**Exercise description**
Only one stretch of the records below should be repeated. It starts with the line containing "Screen dimensions: 1557x784" and goes on through the line containing "Open the κλικ", exactly as written.

::::::::

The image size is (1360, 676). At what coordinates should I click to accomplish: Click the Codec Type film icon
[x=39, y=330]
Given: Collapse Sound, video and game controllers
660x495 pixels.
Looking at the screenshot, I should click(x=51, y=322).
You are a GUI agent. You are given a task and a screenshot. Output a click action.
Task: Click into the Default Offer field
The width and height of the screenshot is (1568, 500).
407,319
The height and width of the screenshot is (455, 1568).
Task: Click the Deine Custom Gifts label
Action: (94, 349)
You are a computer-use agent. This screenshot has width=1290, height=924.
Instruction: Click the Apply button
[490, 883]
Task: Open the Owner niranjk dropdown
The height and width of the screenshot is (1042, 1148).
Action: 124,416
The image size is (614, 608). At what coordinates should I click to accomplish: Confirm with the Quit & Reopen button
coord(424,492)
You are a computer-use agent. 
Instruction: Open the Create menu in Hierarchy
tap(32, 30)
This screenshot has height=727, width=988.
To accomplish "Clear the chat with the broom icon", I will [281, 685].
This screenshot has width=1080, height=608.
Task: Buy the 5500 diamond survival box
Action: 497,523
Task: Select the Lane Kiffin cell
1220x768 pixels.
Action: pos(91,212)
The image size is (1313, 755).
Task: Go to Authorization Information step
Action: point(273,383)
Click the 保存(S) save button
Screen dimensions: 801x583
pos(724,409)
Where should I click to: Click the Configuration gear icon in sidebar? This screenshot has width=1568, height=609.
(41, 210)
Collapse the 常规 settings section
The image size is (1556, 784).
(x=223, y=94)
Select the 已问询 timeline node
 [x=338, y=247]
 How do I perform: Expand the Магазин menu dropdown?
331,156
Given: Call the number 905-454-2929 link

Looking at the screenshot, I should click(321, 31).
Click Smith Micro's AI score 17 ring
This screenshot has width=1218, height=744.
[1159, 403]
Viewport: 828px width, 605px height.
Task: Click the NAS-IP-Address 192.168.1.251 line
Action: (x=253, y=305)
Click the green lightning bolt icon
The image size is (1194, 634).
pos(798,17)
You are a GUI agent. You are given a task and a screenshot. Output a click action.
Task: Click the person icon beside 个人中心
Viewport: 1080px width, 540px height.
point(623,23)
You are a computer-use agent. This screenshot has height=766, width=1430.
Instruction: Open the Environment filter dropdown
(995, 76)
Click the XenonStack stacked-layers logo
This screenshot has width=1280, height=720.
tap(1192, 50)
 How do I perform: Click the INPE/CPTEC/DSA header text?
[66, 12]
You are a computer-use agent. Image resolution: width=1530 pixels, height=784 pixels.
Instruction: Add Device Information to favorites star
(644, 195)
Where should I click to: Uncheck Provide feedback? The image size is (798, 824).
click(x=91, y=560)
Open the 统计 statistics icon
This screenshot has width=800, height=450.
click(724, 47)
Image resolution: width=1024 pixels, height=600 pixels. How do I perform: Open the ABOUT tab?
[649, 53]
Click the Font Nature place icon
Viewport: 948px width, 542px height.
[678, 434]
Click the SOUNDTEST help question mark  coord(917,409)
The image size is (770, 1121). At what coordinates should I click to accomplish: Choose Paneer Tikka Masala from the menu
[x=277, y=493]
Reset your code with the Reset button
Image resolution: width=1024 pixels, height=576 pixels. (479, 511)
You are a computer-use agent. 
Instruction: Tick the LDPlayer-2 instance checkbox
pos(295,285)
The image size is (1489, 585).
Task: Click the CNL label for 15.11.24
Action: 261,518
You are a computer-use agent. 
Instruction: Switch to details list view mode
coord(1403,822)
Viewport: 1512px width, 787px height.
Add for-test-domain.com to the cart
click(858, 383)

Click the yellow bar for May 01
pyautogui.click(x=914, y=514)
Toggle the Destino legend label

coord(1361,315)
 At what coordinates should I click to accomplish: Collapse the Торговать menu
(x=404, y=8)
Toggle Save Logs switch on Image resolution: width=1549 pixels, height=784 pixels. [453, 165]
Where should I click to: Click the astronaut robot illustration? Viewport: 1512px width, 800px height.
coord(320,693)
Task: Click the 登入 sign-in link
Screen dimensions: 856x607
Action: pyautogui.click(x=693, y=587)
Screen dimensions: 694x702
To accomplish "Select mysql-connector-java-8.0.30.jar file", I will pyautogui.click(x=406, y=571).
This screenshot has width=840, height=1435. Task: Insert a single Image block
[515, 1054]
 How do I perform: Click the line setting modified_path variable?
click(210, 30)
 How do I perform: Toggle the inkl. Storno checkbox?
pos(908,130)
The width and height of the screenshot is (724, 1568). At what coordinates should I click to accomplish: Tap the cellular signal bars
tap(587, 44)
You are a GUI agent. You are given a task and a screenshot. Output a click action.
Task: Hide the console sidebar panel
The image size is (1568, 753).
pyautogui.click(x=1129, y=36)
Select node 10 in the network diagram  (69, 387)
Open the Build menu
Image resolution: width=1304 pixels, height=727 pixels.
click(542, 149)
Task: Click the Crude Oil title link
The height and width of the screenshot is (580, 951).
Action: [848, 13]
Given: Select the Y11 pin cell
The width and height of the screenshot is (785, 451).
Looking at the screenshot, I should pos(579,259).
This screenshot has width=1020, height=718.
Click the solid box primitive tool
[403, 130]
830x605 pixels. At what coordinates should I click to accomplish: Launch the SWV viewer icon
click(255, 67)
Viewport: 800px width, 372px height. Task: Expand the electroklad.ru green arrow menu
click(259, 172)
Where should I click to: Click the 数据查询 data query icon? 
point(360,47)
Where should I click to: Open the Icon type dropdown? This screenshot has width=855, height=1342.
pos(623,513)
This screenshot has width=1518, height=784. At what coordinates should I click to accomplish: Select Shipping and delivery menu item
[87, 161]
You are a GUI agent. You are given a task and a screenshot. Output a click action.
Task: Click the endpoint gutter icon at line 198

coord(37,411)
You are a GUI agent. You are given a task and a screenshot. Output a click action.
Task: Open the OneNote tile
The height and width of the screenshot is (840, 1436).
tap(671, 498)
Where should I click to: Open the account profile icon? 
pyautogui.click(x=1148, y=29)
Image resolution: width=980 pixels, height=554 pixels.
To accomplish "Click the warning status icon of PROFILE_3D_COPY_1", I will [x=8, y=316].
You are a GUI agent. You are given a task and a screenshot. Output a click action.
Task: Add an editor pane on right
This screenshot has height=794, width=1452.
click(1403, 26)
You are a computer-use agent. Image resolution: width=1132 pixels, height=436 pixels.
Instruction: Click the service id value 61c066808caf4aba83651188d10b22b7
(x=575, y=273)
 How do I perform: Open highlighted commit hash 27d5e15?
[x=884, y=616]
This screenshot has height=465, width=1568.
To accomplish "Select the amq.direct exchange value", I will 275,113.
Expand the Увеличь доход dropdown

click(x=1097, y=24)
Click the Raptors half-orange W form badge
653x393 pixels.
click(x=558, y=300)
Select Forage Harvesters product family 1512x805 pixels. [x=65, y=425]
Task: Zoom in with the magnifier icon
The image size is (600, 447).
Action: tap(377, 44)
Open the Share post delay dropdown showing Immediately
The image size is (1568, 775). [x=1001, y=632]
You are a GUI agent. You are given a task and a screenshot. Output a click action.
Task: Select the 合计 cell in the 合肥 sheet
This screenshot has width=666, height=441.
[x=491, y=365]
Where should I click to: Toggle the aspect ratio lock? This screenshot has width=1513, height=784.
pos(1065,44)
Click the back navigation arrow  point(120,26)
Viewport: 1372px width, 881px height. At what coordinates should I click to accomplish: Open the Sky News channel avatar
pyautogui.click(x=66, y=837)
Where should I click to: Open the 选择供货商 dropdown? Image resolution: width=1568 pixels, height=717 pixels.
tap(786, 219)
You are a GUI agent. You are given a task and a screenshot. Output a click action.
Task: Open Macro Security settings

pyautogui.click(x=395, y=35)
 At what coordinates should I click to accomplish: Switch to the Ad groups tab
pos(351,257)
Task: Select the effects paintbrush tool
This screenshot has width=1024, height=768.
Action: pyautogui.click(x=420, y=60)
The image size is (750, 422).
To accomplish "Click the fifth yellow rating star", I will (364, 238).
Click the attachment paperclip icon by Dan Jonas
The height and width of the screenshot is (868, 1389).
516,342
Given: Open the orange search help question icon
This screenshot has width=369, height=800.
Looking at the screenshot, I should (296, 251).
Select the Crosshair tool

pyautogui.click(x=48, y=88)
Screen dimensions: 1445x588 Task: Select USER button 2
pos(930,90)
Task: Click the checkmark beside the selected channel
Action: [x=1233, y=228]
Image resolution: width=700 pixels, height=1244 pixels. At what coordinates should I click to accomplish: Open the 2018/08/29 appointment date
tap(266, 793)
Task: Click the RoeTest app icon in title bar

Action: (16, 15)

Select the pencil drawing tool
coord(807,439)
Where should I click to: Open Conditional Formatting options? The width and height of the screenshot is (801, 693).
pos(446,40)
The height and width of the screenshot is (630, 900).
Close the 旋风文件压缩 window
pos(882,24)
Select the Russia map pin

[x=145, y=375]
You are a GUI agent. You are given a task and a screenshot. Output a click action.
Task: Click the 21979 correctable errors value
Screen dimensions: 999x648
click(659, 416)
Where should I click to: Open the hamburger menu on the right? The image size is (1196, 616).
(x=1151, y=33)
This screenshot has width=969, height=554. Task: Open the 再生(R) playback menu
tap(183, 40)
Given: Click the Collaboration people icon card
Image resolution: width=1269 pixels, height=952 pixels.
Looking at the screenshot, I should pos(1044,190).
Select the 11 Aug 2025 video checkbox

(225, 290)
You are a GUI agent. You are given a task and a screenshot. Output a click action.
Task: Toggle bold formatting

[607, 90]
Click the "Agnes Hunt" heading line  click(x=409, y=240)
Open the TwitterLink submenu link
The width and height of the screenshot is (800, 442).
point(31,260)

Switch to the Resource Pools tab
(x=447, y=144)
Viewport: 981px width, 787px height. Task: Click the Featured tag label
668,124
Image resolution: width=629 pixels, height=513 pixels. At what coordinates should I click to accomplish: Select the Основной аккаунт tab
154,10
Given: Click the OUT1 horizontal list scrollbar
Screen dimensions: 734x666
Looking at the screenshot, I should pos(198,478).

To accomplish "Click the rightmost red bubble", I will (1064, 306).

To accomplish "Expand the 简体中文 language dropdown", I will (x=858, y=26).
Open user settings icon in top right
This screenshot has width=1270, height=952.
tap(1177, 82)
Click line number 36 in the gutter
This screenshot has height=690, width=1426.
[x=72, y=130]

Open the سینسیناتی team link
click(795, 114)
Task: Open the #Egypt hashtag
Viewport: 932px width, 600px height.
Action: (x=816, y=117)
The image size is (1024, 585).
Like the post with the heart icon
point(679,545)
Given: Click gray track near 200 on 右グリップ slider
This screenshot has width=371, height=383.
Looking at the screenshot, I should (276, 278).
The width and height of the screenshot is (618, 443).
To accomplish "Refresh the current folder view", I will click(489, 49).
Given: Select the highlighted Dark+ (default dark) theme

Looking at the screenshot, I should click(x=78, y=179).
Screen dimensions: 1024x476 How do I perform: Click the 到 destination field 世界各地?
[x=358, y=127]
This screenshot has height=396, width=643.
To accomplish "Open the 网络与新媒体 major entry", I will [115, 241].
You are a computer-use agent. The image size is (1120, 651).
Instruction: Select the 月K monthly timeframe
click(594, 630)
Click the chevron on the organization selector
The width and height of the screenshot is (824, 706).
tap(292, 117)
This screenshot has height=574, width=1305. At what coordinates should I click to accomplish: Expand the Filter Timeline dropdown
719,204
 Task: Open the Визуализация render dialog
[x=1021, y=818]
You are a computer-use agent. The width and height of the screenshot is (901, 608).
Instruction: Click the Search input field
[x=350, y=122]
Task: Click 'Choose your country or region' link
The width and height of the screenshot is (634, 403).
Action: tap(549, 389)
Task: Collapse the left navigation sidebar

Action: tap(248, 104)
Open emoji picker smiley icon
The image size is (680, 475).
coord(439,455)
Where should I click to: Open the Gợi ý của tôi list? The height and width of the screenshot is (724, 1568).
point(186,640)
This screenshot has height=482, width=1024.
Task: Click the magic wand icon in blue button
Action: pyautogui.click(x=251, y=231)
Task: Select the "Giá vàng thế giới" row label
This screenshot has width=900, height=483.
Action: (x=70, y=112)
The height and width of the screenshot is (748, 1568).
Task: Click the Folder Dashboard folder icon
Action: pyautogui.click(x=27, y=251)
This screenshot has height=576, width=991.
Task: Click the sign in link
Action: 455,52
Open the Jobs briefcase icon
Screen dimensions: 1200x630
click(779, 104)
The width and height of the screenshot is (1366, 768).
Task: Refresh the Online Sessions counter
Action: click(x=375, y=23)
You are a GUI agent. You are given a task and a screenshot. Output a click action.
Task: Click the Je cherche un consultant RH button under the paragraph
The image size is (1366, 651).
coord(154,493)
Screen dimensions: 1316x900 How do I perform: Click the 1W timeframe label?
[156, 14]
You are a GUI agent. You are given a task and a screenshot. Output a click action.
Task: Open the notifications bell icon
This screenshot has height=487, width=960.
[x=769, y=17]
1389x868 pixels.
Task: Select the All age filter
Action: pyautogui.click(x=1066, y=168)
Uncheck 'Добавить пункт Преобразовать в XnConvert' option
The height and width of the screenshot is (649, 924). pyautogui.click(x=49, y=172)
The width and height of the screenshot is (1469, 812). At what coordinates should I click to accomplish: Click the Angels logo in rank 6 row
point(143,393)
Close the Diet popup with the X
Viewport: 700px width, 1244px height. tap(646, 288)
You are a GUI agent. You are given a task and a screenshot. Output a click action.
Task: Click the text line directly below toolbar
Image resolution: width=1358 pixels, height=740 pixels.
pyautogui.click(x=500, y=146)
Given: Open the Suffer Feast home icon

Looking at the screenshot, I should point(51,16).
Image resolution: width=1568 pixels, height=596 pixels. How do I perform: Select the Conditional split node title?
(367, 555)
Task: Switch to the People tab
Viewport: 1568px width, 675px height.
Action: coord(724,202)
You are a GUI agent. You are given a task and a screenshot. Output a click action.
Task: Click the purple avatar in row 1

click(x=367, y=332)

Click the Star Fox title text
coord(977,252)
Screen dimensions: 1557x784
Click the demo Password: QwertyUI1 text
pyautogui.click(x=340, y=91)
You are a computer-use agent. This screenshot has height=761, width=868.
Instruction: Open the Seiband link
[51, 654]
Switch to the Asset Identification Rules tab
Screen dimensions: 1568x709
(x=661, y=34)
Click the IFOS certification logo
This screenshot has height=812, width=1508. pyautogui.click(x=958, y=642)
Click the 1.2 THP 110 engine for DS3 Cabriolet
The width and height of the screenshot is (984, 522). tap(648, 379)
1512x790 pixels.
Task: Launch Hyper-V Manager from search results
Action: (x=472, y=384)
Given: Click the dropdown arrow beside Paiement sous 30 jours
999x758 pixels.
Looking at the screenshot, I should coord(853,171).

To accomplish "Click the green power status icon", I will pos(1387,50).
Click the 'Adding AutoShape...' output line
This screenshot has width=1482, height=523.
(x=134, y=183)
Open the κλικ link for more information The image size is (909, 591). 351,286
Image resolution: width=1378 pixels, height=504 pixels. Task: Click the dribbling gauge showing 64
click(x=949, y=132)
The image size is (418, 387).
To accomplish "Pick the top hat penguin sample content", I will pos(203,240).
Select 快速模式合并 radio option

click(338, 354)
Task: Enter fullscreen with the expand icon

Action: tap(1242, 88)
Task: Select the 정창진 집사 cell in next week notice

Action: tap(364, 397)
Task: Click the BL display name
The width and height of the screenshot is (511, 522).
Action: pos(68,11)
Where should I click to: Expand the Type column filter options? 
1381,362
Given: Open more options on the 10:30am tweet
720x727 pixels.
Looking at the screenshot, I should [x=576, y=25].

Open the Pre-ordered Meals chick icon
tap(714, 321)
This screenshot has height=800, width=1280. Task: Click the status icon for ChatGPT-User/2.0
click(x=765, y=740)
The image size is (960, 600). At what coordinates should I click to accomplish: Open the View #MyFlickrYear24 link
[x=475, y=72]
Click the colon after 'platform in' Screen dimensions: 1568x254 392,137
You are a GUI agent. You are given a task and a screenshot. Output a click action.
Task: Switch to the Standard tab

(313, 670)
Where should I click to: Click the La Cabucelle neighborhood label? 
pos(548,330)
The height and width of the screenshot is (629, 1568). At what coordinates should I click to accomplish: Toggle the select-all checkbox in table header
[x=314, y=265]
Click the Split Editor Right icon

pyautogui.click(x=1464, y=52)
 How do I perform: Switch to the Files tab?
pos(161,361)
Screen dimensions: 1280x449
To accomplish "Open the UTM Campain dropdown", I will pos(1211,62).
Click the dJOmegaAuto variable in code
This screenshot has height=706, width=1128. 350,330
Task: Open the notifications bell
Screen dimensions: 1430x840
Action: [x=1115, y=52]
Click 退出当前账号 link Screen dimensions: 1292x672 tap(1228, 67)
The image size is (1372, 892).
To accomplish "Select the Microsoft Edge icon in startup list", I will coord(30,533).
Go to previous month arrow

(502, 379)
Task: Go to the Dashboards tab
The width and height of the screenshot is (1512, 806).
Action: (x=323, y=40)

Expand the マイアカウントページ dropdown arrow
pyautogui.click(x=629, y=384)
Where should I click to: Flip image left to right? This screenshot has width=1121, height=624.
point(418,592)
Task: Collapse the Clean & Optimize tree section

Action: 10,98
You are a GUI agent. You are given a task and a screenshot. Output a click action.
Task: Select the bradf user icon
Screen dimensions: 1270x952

::::::::

**Worked solution**
Screen dimensions: 1557x784
Click the demo Password: QwertyUI1 text
pyautogui.click(x=340, y=91)
You are a computer-use agent. This screenshot has height=761, width=868.
Instruction: Open the Seiband link
[51, 654]
Switch to the Asset Identification Rules tab
Screen dimensions: 1568x709
(x=661, y=34)
Click the IFOS certification logo
This screenshot has height=812, width=1508. pyautogui.click(x=958, y=642)
Click the 1.2 THP 110 engine for DS3 Cabriolet
The width and height of the screenshot is (984, 522). tap(648, 379)
1512x790 pixels.
Task: Launch Hyper-V Manager from search results
Action: (x=472, y=384)
Given: Click the dropdown arrow beside Paiement sous 30 jours
999x758 pixels.
Looking at the screenshot, I should coord(853,171).

To accomplish "Click the green power status icon", I will pos(1387,50).
Click the 'Adding AutoShape...' output line
This screenshot has width=1482, height=523.
(x=134, y=183)
Open the κλικ link for more information The image size is (909, 591). 351,286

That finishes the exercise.